THE country of Babylon, or Babylonia, is far to the east of the Holy Land. A part of the great Arabian Desert lies between them. The southern part of Babylonia, bordering on the Persian Gulf, was called Chaldea; and sometimes the entire country was called Chaldea, instead of Babylonia. To the north and northeast of Babylonia, lay Mesopotamia. In Mesopotamia was the country of Padanaram, where Laban lived, and where Jacob spent so many years of toil. Farther west was Syria, with Damascus as its capital. Northeast of Babylon was Assyria. The city of Nineveh was in Assyria on the river Tigris, and was the capital of the great Assyrian empire, which for many years ruled over Babylon, Persia, and many other nations. It was the Assyrians, under Shalmaneser, that subdued the kingdom of Israel, and carried its people into captivity. Still farther north, near the Black Sea, is the beautiful country of Armenia, where may still be seen the mountains of Ararat, on which the ark rested. It is generally supposed that the Garden of Eden was situated somewhere in Armenia. On the east of Babylonia were the countries of Elam and Susiana.

The kingdoms of Babylon and Assyria are very ancient. From Genesis 10:10 we learn that the kingdom of Babylon was founded by Nimrod, who lived more than four thousand years ago. Asshur began to build Nineveh about the same time, and thus laid the foundation of the Assyrian empire. We read in the eleventh chapter of Genesis of the building of the city and tower of Babel. Babylon is the Greek word for Babel; so both words refer to the same place. 

In the time of Abraham the king of Shinar is mentioned among the kings that came up to fight against the king of Sodom, and others in the vale of Siddim. Since Babylon was in the plain of Shinar. It is probable that the king of Shinar was the king of Babylon. Babylon was long ruled by Assyria, but finally became independent. Just how large the city of Babylon was, it is now hard to tell; for ancient records do not agree in regard to it. It is generally supposed to have been about sixty miles in circumference, and to have been surrounded by a wall as much as eighty feet thick, and more than three hundred feet high. It had one hundred gates of brass, and its walls were surmounted by two hundred and fifty towers. The river Euphrates ran through it from end to end, and it was surrounded by an immense ditch, filled with water from the river.

Babylon reached its highest pitch of glory during the reign of Nebuchadnezzar. Nebu- chadnezzar's palace was surrounded by a strong wall, six miles in circumference; and inside this, was still another fortified wall, all the principal gates being made of brass. Within this enclosure stood the magnificent palace of his father, besides a castle of prodigious size and strength, and the hanging gardens, built by himself.

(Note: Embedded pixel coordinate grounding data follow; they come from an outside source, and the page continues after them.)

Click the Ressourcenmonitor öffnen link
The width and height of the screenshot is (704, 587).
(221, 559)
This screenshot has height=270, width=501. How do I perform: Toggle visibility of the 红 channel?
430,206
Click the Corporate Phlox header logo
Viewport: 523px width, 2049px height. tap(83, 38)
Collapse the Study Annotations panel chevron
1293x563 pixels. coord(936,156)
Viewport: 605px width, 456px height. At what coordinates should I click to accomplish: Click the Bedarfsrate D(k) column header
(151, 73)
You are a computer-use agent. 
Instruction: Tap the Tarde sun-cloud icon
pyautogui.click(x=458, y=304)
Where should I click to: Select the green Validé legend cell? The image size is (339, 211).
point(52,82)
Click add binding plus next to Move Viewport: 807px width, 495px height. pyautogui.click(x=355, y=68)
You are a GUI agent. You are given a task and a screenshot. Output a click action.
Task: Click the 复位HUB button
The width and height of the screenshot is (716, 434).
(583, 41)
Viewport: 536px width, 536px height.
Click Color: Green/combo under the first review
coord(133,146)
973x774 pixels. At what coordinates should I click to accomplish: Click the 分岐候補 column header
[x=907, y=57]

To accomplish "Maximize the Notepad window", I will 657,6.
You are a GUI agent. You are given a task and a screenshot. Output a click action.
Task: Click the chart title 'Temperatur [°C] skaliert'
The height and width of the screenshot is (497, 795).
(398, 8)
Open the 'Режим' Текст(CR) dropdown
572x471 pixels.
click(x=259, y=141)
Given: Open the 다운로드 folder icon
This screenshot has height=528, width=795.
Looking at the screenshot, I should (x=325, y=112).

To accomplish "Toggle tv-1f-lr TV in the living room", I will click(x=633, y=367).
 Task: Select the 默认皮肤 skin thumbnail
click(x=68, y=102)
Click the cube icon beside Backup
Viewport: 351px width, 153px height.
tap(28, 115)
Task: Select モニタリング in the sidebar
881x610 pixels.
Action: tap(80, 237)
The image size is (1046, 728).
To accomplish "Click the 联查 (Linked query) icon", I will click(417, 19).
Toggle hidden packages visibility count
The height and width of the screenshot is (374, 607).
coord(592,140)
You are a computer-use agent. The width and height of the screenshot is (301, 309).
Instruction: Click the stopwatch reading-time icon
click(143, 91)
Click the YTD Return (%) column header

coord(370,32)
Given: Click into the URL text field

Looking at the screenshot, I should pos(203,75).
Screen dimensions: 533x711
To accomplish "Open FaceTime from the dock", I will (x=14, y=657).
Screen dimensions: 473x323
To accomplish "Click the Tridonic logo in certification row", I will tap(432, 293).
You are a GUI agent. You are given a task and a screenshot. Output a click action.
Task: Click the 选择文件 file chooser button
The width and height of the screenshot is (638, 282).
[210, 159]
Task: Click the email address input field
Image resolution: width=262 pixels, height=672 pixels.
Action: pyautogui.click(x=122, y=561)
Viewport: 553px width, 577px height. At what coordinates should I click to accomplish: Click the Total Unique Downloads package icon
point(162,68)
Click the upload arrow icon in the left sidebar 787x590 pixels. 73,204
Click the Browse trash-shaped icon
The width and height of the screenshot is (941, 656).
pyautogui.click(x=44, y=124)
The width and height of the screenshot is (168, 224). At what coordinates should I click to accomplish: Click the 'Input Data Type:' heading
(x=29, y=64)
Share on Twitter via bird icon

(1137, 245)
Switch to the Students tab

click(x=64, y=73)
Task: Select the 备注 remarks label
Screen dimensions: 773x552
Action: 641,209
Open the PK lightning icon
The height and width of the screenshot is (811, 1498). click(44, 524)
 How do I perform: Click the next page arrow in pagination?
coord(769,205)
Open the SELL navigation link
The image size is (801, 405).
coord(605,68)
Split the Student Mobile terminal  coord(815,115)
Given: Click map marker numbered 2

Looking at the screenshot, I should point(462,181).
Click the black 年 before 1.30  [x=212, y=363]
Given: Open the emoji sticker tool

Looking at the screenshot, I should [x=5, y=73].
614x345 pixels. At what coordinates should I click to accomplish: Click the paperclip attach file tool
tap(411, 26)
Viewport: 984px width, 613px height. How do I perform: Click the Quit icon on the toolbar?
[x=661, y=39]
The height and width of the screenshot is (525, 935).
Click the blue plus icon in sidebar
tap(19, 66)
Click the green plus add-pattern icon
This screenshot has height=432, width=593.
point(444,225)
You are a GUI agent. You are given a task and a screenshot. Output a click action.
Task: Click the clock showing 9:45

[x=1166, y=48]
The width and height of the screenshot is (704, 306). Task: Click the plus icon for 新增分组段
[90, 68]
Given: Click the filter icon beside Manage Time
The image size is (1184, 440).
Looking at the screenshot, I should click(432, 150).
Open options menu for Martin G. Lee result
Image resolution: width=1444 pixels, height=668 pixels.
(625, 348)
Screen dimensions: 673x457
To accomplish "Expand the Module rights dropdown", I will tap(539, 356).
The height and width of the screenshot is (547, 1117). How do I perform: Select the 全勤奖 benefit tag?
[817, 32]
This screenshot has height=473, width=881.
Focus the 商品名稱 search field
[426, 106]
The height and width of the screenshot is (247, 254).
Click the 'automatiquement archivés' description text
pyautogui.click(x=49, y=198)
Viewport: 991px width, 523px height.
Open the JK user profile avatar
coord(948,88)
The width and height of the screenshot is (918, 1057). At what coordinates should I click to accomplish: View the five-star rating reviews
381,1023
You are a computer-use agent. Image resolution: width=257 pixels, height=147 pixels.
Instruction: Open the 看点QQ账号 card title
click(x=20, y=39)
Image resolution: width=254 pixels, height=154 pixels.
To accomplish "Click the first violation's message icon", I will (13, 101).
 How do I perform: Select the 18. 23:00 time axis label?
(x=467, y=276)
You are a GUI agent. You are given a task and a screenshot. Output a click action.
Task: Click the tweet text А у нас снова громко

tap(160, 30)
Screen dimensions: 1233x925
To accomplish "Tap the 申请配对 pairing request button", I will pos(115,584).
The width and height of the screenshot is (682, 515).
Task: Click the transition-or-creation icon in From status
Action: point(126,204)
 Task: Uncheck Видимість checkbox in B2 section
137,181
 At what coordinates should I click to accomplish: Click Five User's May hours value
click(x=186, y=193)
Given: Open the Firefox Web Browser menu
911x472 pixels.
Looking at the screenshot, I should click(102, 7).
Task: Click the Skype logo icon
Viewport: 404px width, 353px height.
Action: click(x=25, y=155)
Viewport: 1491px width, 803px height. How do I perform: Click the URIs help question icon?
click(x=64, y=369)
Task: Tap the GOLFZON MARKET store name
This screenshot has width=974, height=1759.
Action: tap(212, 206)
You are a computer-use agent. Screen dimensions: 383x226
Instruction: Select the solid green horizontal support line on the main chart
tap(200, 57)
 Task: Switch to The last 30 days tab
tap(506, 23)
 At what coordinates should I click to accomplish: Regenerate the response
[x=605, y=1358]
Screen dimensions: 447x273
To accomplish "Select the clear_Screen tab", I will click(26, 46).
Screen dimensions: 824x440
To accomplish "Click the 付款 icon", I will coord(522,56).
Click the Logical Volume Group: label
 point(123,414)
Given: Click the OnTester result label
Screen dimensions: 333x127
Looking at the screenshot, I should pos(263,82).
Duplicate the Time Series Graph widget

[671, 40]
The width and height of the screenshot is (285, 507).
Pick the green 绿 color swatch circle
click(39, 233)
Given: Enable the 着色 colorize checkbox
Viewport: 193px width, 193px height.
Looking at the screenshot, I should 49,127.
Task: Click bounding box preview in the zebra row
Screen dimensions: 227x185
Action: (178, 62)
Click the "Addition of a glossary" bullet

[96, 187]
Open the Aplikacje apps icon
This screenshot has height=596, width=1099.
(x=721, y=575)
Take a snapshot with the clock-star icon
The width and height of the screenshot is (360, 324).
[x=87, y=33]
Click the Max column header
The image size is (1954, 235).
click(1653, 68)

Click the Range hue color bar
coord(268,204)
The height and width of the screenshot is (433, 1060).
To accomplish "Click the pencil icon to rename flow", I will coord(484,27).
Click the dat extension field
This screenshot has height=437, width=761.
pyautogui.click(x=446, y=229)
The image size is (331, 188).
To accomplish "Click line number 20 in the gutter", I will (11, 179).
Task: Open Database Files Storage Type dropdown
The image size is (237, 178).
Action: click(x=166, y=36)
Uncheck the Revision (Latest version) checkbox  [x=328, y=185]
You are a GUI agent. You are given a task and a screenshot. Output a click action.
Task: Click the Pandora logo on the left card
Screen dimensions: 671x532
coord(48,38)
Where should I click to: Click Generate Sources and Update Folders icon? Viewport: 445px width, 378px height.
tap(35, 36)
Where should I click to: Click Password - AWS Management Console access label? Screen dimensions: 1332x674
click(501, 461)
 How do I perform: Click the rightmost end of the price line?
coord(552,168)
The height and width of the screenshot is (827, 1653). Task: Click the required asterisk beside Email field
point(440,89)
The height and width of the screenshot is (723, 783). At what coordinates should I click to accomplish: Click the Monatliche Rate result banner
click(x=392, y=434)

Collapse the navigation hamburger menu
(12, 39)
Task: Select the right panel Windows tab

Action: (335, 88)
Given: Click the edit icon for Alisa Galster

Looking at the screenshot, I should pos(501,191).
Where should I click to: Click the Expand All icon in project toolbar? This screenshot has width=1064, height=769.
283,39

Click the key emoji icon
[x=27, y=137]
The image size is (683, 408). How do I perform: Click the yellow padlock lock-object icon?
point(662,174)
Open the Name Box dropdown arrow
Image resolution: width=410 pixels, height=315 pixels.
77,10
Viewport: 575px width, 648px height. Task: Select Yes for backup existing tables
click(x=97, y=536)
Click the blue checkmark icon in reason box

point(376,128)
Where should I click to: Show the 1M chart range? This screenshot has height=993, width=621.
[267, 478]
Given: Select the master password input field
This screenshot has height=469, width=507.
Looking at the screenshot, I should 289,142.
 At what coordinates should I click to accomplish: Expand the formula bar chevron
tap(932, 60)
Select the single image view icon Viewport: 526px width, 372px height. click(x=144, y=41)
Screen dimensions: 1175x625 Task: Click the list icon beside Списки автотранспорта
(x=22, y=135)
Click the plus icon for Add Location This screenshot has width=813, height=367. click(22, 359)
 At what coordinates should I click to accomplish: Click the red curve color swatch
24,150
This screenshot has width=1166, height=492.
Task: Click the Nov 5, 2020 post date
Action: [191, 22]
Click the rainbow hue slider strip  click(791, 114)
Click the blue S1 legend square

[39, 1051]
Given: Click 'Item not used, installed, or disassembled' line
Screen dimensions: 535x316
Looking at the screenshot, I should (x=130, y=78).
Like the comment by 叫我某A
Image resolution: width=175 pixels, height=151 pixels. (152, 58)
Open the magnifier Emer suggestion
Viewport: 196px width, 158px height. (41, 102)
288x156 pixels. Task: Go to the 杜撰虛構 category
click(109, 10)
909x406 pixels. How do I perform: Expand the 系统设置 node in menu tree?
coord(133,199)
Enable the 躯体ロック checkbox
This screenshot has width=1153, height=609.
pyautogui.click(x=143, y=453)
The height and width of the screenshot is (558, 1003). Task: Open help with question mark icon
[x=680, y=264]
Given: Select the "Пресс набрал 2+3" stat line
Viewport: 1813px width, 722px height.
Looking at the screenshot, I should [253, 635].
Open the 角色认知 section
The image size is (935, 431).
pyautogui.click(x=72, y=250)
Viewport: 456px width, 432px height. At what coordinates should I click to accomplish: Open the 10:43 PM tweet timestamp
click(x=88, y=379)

The hanging gardens were built to please Queen Artemis, who had become tired of the level country around Babylon. They were a miniature mountain, supported by arches, watered from the river by machinery hidden within, and so covered with earth, rocks, waterfalls, trees, and flowers, as to imitate the mountains of her own native Media. The mound was four hundred feet high, overlooking not only the entire city and its walls, but the beautiful plains beyond. 

It is here that Nebuchadnezzar is supposed to have been walking when he said, "Is not this great Babylon, which I have built?" This seems consistent with the Scripture account, since the gardens were within the palace enclosure.

Babylon was a city of great wealth and beauty. 

It was called "the praise of the whole earth;" "the beauty of the Chaldees' excellency." It is said that twenty years' provision was kept constantly on hand within the city; and since it was so abundantly watered, and so strongly fortified, it seemed impossible that it could be taken. But the people became proud and wicked, and the Lord, through his prophets, declared that it should be destroyed, and finally be with out an inhabitant. Of its present condition a recent writer says:" No vegetation adorns the soil; wild beasts prowl there; and its ruins are most desolate. Thus most completely have divine prophecies been fulfilled."